Return all lines in the material below that contain "will".

Records:
* * * * * * *

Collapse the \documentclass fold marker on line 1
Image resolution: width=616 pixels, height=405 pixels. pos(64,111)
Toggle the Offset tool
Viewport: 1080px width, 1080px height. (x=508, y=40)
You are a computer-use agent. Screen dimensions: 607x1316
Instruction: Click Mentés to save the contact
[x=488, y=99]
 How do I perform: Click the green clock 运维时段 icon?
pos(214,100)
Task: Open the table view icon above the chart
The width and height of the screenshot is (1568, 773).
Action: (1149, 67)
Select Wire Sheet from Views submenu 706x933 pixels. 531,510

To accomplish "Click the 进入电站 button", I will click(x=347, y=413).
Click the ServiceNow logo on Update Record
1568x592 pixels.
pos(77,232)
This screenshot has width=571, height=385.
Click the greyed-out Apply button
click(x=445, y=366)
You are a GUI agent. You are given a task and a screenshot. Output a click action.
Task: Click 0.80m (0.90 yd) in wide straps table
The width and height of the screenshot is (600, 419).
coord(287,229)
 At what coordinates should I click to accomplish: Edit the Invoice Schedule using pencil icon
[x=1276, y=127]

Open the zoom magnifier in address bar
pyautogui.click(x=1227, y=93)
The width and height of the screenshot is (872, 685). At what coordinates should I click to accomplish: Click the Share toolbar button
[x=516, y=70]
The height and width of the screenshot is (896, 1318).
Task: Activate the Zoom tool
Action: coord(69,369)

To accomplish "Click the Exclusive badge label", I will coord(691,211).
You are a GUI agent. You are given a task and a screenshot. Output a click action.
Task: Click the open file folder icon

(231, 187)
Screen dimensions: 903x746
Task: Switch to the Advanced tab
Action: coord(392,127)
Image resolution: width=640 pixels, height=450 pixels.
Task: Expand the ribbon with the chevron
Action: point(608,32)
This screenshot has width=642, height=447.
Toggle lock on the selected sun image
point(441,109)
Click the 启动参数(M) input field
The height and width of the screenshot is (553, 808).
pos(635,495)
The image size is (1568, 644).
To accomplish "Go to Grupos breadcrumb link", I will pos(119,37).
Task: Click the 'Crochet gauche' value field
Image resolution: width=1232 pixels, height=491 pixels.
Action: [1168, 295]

* * * * * * *

Answer box:
To accomplish "Click the 进入电站 button", I will click(x=347, y=413).
To accomplish "Click the Exclusive badge label", I will coord(691,211).
To accomplish "Go to Grupos breadcrumb link", I will pos(119,37).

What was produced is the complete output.